There are advantages and disadvantages of taking hormones to reduce the symptoms and effects of menopause. During the 1990’s, physicians commonly prescribed HT for menopausal women because they thought that it would “protect women against heart disease and dementia” (Bee, 2012, pg. 394). However, the perception of this therapy changed when a study was posted in 2002 by the Women’s Health Initiative (Bee, 2012, pg. 394). The study by this organization showed that long-term use of estrogen or combined estrogen-progesterone HT greatly increased the risk of breast and ovarian cancers (Bee, 2012, pg. 94). The Heart and Estrogen Replacement Study (HERS) showed that HT did not give women protection against cardiovascular disease (CD) (Bee, 2012, pg. 394). Additionally, the study suggested that HT could have possibly increased the intensity of CD “among study participants who already had it” (Bee, 2012, pg. 394). Another source states that HT increases the risk of uterine cancer (WebMD, 2012, pg. 1). Finally, HT also increases the risk of blood clots and stroke (Mayo Clinic staff, 2012, pg. 1).
After these studies were published, the number of women taking part in HT significantly decreased (Bee, 2012, pg. 394). In spite of risks of HT, it does have benefits for women with menopause. However, the benefits of this therapy are few. Recent research has shown that HT only reduces hot flashes “and protection against osteoporosis” (Bee, 2012, pg. 394). Nonetheless, there are ways that hormones may be introduced to the body that are less harmful than normal HT. For example, systemic hormone therapy comes in the form of pills, cream, gel, spray, and skin patches (Mayo Clinic staff, 2012, pg. 1).

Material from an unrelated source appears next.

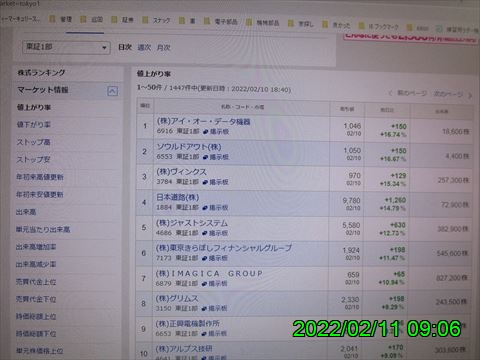Viewport: 480px width, 360px height.
Task: Click the 掲示板 icon for アイ・オー・データ機器
Action: pyautogui.click(x=206, y=132)
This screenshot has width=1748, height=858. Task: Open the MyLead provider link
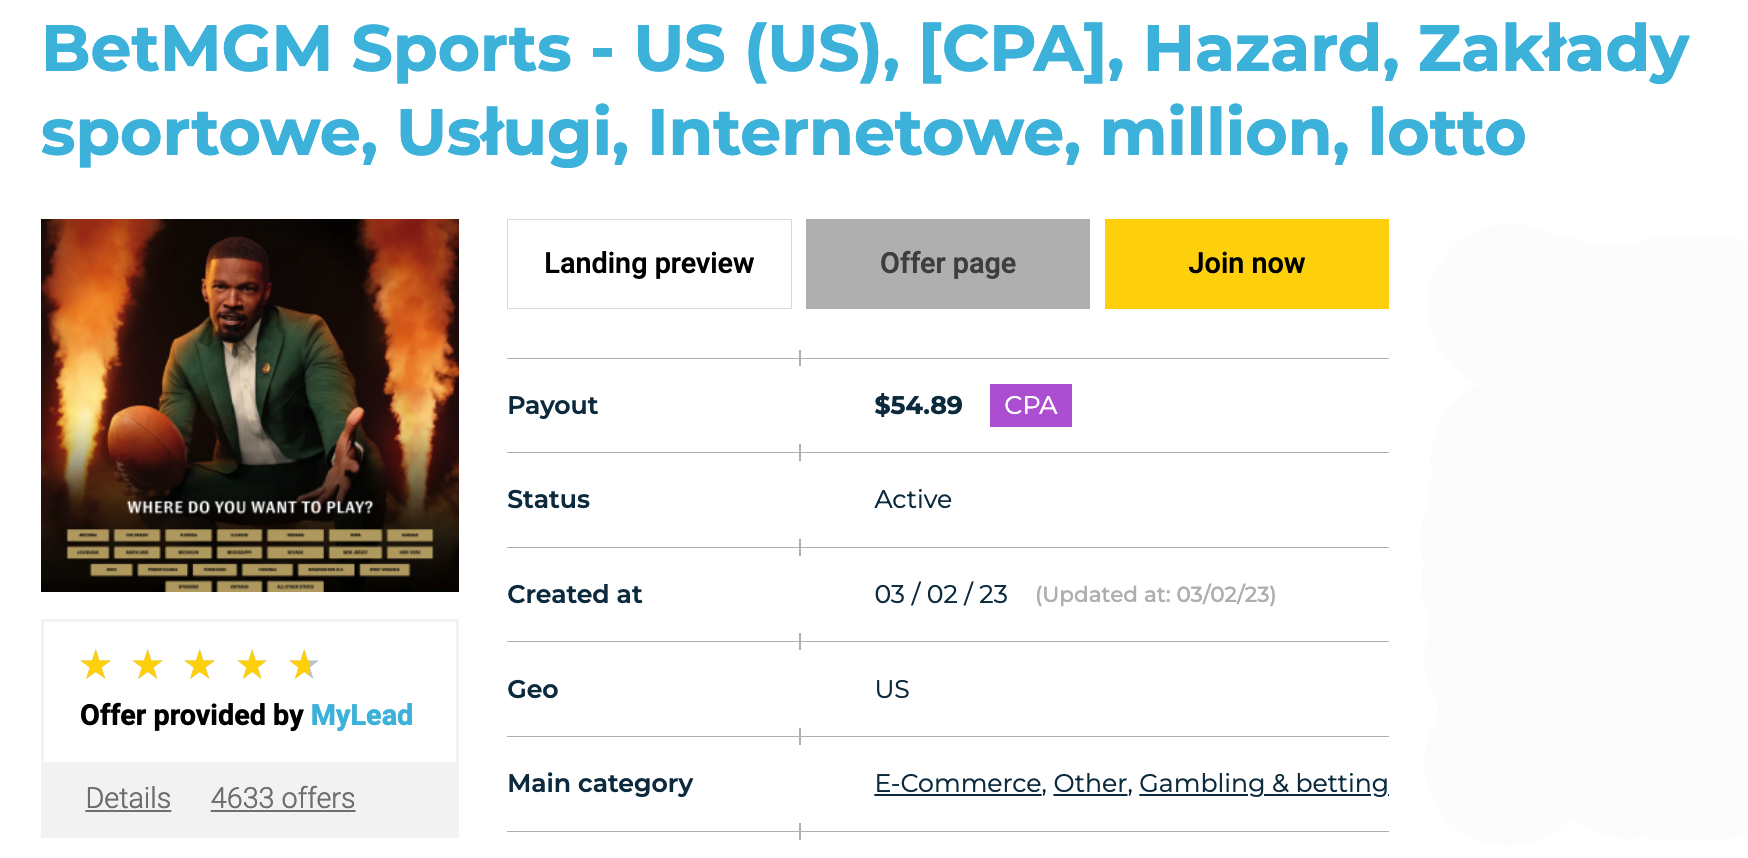point(362,715)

This source also says that systemic hormone therapy is the most effective treatment of some menopausal symptoms. (Mayo Clinic staff, 2012, pg. 1). Also, low dose vaginal products can help reduce the effects of vaginal and uterine symptoms caused by menopause. Although it has few benefits, HT is considered the best treatment available for menopause. Also, HT is effective at preventing osteoporosis and is a good alternative to other medicines used to protect bone health (WebMD, 2012, pg. 1). In summary, it is important that women are cautious about undergoing treatment for menopause that includes HT.
According to the American College of Obstetricians and Gynecologists, “women should aim for the lowest dosage that provides symptom relief and avoid taking hormones for more than a year or two” (Bee, 2012, pg. 394). Also, this organization believes that women should take medication that specifically treats their symptoms (Bee, 2012, pg. 394). Third, physicians advise that women being treated for menopausal symptoms visit their doctors on a consistent basis (Bee, 2012, pg. 394). Finally, doctors recommend that menopausal women follow the instructions of their doctors “with regard to cancer screenings” (Bee, 2012, pg. 394).